Capcom was hit by a ransomware attack at the start of the month. A following investigation has verified that “personal and corporate information may have been compromised” during the unauthorized access to networks maintained by the game publisher and developer at its head office in Osaka, Japan.
According to a press release from earlier today, the breached data includes personal information of current and former employees as well as sales and financial reports. Some personal information belonging to Capcom shareholders and business partners was also compromised.
The ransomware attack however was unable to access “at-risk data” which contains credit card details. Capcom has confirmed that third-party service providers handle all online transactions. Such information was never kept internally. Capcom customers and players have been assured that they can safely connect to games online.

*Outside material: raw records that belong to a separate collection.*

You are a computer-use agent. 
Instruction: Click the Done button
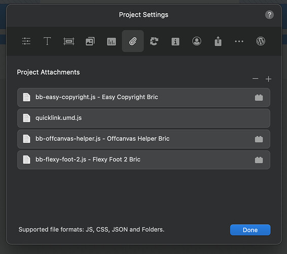coord(250,230)
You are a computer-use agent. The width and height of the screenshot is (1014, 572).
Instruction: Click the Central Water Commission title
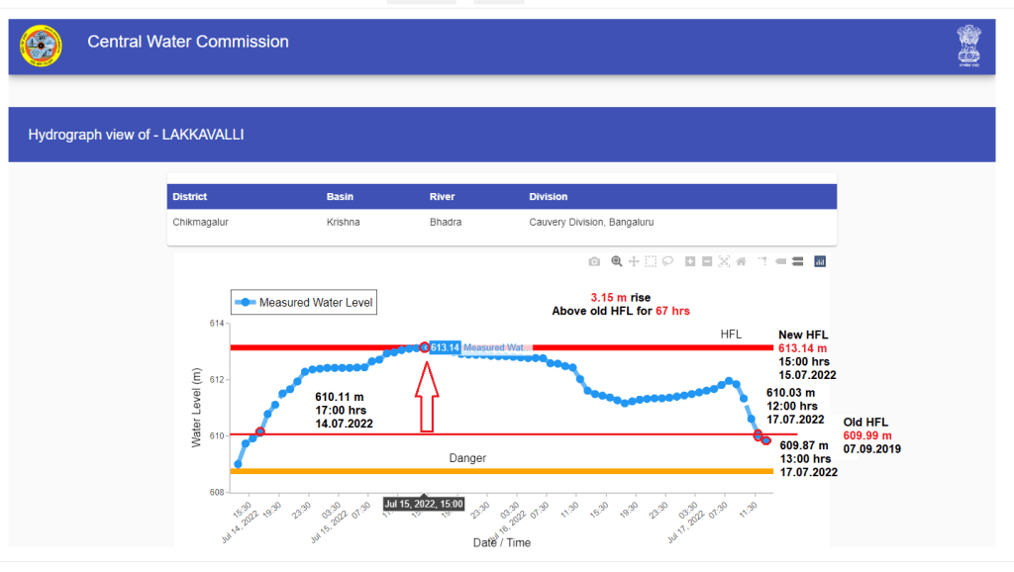188,42
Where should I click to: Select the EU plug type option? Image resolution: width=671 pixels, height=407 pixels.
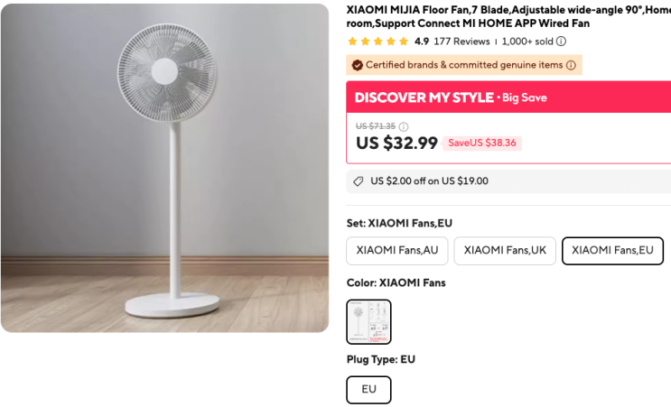click(368, 390)
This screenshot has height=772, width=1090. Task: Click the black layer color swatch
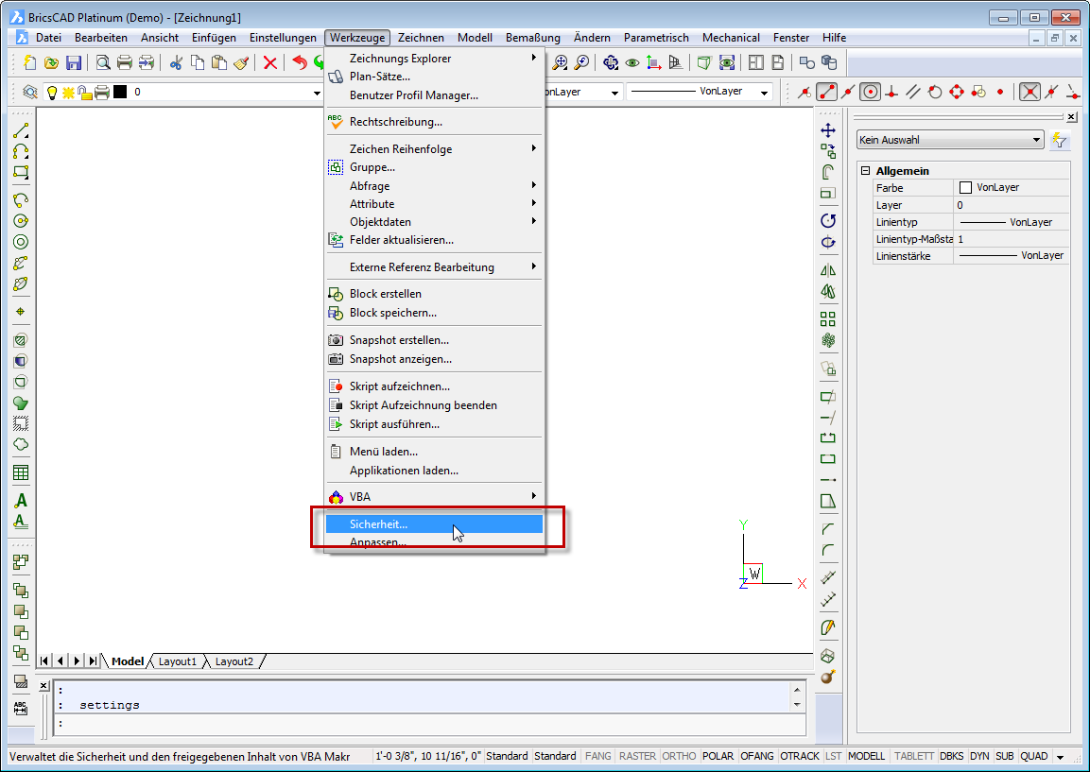120,92
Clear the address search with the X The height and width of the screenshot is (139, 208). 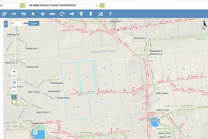(x=97, y=5)
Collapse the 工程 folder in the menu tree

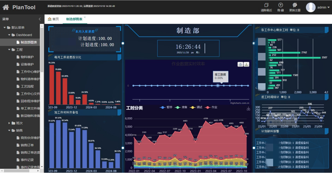pos(9,50)
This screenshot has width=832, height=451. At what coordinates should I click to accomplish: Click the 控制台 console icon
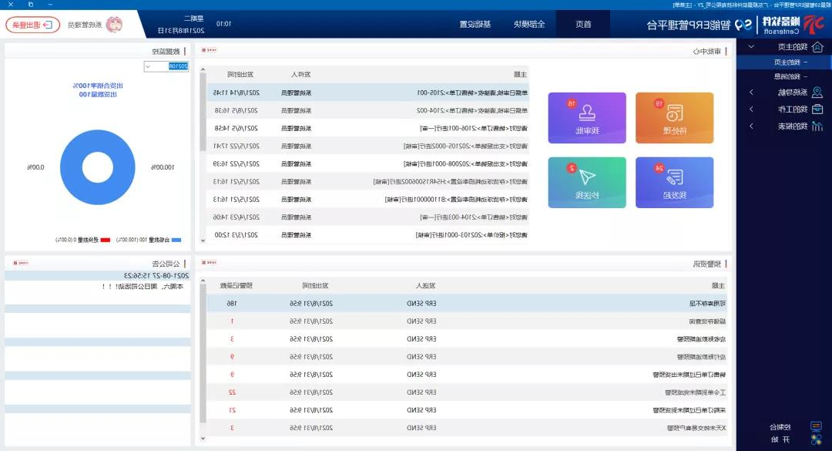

The ransomware attack happened on November 2, 2020. Capcom immediately shut down its systems upon the detection of an alien access. A criminal organization calling itself “Ragnar Locker” took responsibility for the cyber attack and has since then been demanding an unconfirmed sum of ransom money to release stolen data. Capcom is currently working closely with the Osaka Prefectural Police to solve the matter.
Capcom will “continue its investigation into the scope of potentially compromised information” and will provide further updates when needed. “The company asks that everyone potentially affected by this incident practice an abundance of caution, looking out for any suspicious packages received by mail or messages that could potentially be received.”
Discussions are already underway with security experts to establish an advisory board regarding system security to ensure that such cyber attacks are prevented in the future.